Libianca: I think I’ve learned more about the process of creating for myself. I’ve learned more about my own process. I’ve just learned that sometimes you just sit and it’ll come out. Other times you gotta dig a little deeper, it all depends. I’ve learned to just accept things for the way they are. I don’t have the time to be stressed when I’m getting older by the day, and it’s better for me to just smile my way through than look at things in a very negative way.
Kat: Was the success of ‘People’ something you expected? How does it feel to have blown from that song and what was it originally about?
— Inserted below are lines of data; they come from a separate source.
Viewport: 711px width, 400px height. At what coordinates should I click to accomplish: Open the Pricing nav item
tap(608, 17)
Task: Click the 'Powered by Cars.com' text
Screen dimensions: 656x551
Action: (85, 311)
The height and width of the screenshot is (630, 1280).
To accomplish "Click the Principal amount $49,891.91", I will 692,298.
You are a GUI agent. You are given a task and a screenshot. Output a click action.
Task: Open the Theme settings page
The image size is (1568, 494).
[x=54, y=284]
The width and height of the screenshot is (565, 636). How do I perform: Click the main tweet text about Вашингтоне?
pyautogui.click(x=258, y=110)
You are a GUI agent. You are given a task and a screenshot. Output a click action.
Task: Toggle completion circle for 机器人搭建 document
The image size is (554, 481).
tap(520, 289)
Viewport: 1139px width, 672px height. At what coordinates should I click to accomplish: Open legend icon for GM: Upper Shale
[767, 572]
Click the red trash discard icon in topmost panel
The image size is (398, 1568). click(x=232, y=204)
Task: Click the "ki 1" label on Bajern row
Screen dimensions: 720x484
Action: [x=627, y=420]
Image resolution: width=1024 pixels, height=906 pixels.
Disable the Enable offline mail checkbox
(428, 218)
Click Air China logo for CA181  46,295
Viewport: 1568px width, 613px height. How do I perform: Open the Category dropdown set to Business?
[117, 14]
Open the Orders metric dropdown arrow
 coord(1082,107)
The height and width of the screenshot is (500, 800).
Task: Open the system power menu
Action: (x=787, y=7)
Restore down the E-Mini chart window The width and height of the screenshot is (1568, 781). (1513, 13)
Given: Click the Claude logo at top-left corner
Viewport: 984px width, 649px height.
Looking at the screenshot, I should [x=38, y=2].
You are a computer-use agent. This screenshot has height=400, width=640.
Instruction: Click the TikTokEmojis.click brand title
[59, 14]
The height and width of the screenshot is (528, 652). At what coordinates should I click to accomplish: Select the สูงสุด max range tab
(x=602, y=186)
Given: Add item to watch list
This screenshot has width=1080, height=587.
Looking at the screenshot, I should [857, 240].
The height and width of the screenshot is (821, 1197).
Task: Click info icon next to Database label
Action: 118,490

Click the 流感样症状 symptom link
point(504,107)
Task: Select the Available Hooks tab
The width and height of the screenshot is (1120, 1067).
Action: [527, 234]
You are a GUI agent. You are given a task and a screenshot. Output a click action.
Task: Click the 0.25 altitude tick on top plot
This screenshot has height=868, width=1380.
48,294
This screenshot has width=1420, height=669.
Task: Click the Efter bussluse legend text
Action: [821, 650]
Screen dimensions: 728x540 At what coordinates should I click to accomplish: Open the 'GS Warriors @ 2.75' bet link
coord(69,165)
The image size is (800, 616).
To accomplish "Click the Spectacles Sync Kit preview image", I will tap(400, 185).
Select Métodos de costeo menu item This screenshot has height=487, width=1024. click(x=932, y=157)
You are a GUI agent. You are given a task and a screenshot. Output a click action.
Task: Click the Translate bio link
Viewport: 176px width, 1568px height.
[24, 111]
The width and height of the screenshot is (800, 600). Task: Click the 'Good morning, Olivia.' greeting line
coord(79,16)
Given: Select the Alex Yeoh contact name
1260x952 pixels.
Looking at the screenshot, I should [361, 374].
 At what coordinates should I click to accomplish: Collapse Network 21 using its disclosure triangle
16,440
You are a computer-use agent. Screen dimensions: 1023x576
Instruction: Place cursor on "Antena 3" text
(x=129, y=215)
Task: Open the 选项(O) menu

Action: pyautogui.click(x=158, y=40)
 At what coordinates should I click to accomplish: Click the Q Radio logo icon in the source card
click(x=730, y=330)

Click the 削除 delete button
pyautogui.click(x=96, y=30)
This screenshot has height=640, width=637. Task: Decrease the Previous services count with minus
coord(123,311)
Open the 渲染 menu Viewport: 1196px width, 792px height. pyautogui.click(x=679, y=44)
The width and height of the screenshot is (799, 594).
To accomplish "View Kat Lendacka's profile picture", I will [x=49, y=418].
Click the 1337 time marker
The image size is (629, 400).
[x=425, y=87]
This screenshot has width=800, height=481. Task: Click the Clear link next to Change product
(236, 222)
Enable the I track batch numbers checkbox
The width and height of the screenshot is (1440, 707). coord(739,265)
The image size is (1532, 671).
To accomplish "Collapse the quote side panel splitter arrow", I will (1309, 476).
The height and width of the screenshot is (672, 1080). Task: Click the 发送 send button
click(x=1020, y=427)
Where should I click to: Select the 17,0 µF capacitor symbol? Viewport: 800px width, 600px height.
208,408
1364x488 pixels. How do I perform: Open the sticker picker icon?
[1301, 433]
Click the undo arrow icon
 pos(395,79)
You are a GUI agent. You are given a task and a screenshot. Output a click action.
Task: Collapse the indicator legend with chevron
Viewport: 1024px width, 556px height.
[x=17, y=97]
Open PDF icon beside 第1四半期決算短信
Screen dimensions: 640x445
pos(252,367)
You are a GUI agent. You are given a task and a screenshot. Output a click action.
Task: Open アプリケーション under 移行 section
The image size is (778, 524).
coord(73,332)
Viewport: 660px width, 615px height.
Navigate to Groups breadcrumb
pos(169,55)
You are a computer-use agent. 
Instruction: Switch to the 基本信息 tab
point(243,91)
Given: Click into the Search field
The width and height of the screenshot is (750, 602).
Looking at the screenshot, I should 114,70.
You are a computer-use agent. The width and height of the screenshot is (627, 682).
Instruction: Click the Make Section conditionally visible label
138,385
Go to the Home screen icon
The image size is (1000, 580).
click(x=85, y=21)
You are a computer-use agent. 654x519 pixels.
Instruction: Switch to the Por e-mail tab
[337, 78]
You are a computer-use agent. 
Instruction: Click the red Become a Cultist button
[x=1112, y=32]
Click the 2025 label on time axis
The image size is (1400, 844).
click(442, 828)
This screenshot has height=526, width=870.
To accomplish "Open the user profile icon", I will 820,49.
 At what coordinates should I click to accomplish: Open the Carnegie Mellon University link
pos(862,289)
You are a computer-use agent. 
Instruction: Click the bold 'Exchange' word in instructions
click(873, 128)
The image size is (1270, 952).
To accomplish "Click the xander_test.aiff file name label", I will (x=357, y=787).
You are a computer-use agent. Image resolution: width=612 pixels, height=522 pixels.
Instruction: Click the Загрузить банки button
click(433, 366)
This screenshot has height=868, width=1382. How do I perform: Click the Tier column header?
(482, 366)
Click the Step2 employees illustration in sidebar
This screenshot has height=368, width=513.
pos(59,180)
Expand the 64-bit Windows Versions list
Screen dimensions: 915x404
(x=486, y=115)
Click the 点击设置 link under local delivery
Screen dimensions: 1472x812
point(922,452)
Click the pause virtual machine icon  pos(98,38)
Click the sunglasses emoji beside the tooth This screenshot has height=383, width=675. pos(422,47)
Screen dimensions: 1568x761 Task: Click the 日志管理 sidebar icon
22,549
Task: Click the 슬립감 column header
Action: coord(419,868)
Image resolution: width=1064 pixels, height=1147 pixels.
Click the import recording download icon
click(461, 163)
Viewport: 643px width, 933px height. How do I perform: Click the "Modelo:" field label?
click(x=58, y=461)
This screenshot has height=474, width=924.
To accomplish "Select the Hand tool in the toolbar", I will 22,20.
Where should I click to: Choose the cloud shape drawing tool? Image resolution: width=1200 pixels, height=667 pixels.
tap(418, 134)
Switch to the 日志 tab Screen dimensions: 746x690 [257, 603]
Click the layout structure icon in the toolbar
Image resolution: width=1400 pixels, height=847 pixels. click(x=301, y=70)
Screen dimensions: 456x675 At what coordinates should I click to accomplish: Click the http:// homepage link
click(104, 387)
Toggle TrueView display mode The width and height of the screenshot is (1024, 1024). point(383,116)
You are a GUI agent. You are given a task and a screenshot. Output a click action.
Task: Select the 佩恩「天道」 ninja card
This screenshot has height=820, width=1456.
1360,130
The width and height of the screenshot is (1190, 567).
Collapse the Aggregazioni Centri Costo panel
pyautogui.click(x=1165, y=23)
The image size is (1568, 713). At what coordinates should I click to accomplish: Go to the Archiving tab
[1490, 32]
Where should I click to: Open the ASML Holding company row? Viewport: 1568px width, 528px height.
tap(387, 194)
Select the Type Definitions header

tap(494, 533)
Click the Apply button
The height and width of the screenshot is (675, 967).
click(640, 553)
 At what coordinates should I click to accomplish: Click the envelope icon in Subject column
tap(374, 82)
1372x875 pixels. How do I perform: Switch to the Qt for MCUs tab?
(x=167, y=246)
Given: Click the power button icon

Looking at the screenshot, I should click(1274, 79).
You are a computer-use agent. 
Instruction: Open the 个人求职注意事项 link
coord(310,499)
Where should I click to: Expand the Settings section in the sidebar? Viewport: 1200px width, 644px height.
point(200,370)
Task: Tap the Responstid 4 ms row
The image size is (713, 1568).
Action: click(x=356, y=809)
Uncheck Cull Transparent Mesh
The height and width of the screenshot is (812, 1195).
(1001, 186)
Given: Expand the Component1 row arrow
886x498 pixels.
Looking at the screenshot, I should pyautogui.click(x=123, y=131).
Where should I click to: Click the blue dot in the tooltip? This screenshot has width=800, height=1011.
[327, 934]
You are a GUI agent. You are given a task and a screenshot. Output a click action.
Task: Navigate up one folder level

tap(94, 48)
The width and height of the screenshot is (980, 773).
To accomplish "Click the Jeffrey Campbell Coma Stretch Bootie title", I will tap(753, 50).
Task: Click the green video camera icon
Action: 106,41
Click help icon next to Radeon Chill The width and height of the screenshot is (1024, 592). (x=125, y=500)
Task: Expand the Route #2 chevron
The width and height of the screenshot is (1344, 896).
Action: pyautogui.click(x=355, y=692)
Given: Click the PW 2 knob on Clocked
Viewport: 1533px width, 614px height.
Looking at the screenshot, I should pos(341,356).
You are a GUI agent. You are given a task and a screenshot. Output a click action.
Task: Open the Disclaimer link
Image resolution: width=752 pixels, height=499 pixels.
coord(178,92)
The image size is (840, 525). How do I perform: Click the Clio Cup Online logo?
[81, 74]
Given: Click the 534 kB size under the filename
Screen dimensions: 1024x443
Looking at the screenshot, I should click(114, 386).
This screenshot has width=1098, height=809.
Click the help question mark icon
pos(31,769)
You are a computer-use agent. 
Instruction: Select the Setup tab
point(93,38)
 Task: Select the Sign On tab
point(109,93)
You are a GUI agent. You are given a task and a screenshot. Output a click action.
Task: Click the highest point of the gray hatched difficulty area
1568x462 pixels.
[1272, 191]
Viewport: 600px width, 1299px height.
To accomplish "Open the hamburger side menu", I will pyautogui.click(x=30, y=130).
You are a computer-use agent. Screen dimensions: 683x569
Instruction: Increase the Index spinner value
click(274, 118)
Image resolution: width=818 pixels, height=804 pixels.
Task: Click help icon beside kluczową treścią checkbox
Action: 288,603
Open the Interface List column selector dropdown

Libianca: No, I didn’t expect it at all. I was thinking I would be even lucky to get like 20,000 views on TikTok, from when I posted the snippet, but clearly God had other plans, so that was cool and I was shocked. I still have moments of realisation like, “Wow, this is my life now because that song changed my whole life,” and all it was for me when I created it was a form of therapy with myself and in turn that became a song of therapy for the whole world. I think that’s very amazing.
Kat: I read that you have cyclothymia and that ‘People’ is inspired by that and I just wanted to ask, how do you feel that cyclothymia has an effect on your music?
Libianca: Everything I’m not makes me everything I am so the cyclothymia and just my mental health in itself definitely plays a part in how I create. I think a lot of people love my music because it’s so deep and it talks about a lot of things that people don’t talk about and that’s a very unique thing in today’s time. What I have is what I have and I’m not ashamed of it.
Kat: Describe what it was like when you got the call you were going to be supporting Alicia Keys this summer?
Libianca: I was over the moon. I grew up on her music, so it was definitely an inner child moment, the younger version of me was really happy – jumping on beds and all that stuff. I was having a time all throughout. I’m working with my team to get everything together and it’s a very fun process, ’cause she’s gonna be my first experience touring – it’s gonna be with her. That’s my first time ever, so that’s a very big milestone for me.
Kat: Who inspired you growing up that you’d want to work with in the future?
Libianca: A bunch, Keyshia Cole, Chris Brown, Rihanna.
Kat: How do you feel like being Cameroonian has had an effect on your sound?
Libianca: Everything you absorb is what you put out. Everything you take is what you give. So my culture – that’s my environment. The food I ate, the way I speak, the languages I speak – so it’s inevitable that that’s going to be a part of what I create and what I put out. I see it as something natural. I don’t really have a feeling towards it. I am proud of who I am, regardless.
Kat: What’s next for you this year?
Libianca: More music. Challenging myself, meeting my supporters. Challenging myself to the fullest and respecting myself more.